HTC One S Review
2012 is a year of big releases in the smartphone world; Samsung has released their new Galaxy S3, Sony has developed a new range of Xperia handsets and LG are introducing more devices in their Optimus series. Not one to be left out, HTC has laid their cards on the table with three phones in the new One series: HTC One V, HTC One X and HTC One S. While the One X is the flagship phone of the three, designed to go up against the Samsung Galaxy S3, the HTC One S is designed to rival the likes of the Galaxy S2, Motorola RAZR, and LG Optimus 2X in the Android market. Does this phone have what it takes to top the pile of the second tier phones? Let’s find out…

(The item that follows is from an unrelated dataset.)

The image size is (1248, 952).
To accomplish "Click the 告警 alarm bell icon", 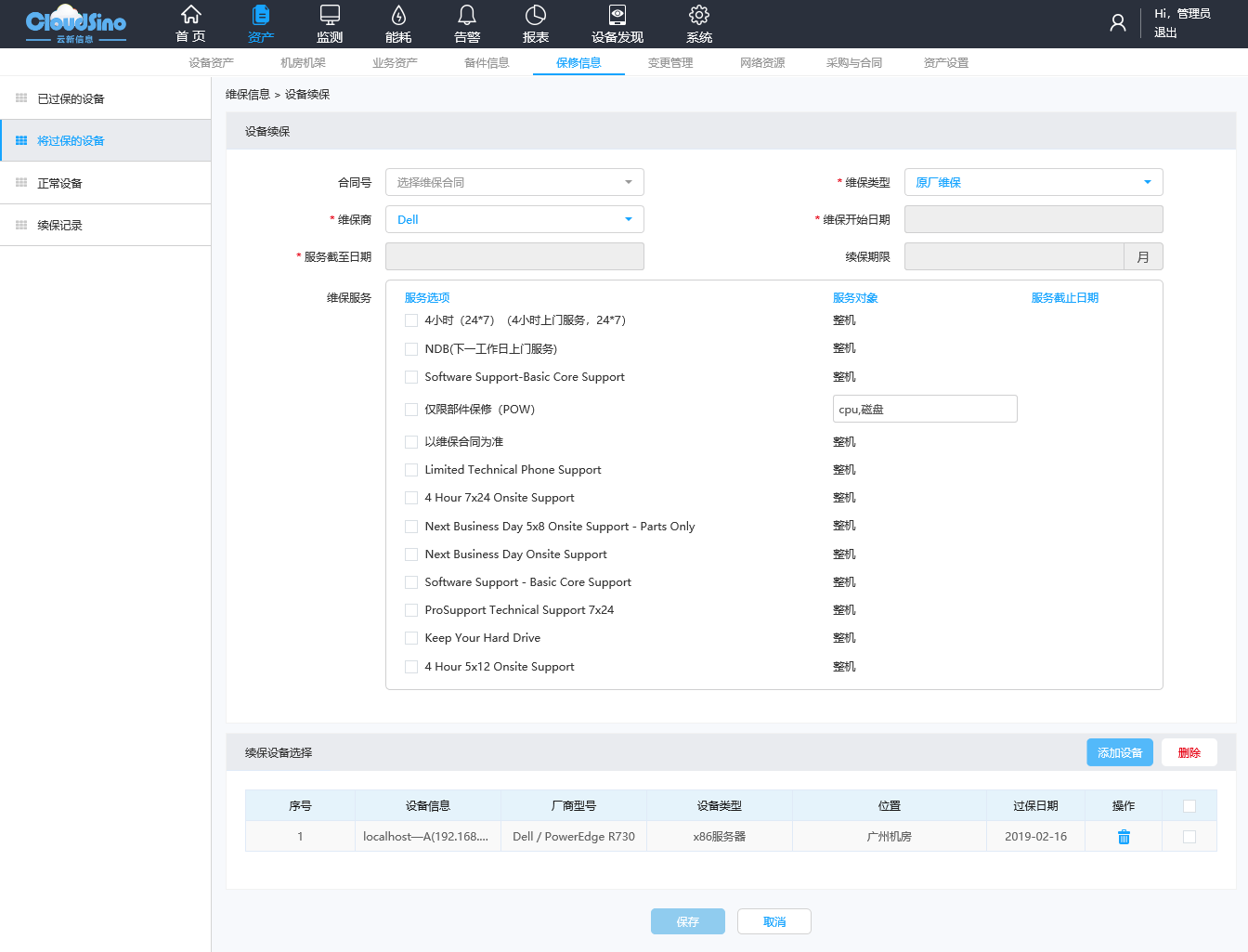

HTC has a reputation for manufacturing phones that all look the same, so it is no surprise to see that the HTC One S look similar to the HTC Sensation in build. That being said, the Taiwanese company has made an effort in design innovation with the One series and the One S is more stylish and understated than previous phones. It has a micro arc oxidation finished aluminium body, which (according to HTC) is five times harder than regular aluminium. The ceramic feel is nice in the hand and the phone feels comfortable and easy to grip.
Compared to older HTC handsets, this phone feels a lot tougher; this is despite it being the thinnest HTC phone ever made, at just 7.8mm. At 130.9 x 65mm and 119.5g, this build of this phone feels right in every way.
The HTC One S comes with a 4.3 inch Super AMOLED capacitive touch screen, which is very impressive in terms of size and looks. A resolution of 540 x 960p gives a pixel density of 256ppi, which may not be as spectacular as the iPhone 4S, Samsung Galaxy S3, or HTC One X, but is still notable. Colours are bright and vibrant and the reproduction is excellent. For watching videos, looking at photos and gaming, users will have no gripes with the quality of the display on this phone.
As is standard with newer smartphones, Corning Gorilla Glass is used to protect the screen.
With this phone playing second fiddle to the flagship One X, you would have been forgiven for expecting less quality from the primary camera, this is not the case, as HTC opt for the very same 8-MP unit used in the One S’s bigger brother. 1080p video recording is included for HD video capture and there is minimal shutter lag when taking snaps. What is most impressive about the rear-facing camera in the One S though is the fact that HTC has included the same features as seen in the One X. This means that it is possible to carry out simultaneous HD video and image recording, taking snaps as you record video and selecting your favourite stills from a video in “post-production”. There is also the ability to add various effects to pictures as you snap, including, sepia, vignette, distortion and a whole host of other Instagram-style features.
The front-facing camera in the One S is a VGA camera, which is not the most impressive but adequate enough for Skype and video calls.
There is no quad-core processor to be found in the One S, but the Quallcomm Snapdragon 1.5GHz dual-core chip provides great speed and dedicated graphics processing which is excellent news for gamers.
The processor is backed up with 1GB RAM which helps running and skipping between apps a breeze. This phone will be able to handle anything you throw at it with a minimum amount of fuss. Tests have also shown that it performs better than the Samsung Galaxy S2 and Galaxy Note, which are considered two of the One S’s biggest rivals.
A limited 16GB of internal storage and no micro SD card is a slight let down, as 16GB doesn’t go very far these days.
Like the other phones in the One series, the HTC One S is one of the first phones built for Android 4.0 Ice Cream Sandwich. This is by far and away the best version of Android to date and menus and lists are excellent for the user. The performance of ICS is helped by the HTC Sense, which is skimmed over the Android OS to provide an outstanding user-interface and one that is much better to use than similar UI’s by Sony and LG.
The One S features a sealed-in 1650mAh battery. This fact that the battery cannot be removed will frustrate some people, but it is a necessary step to take when trying to create a phone as thin as this one. In terms of battery life, the One S should give you a solid 9-10 hours of heavy use off one charge.
Beats Audio Technology by Dr. Dre is one of the most publicized features of the new One series and it does a damn fine job. Both the software and hardware sound is processed via Beats Audio which gives the phone incredible sounds on everything from listening to music to 3D gaming. Plug some of the included Beats headphones into your phone and take the audio to a whole new level.
The HTC One S is a beautiful, stylish, and powerful phone with a range of features and a camera that are enough to impress any smartphone fan. Yes, it does have its faults, non-removable battery, lack of internal storage, but overall, this is a very impressive phone and one of the best HTC has ever produced.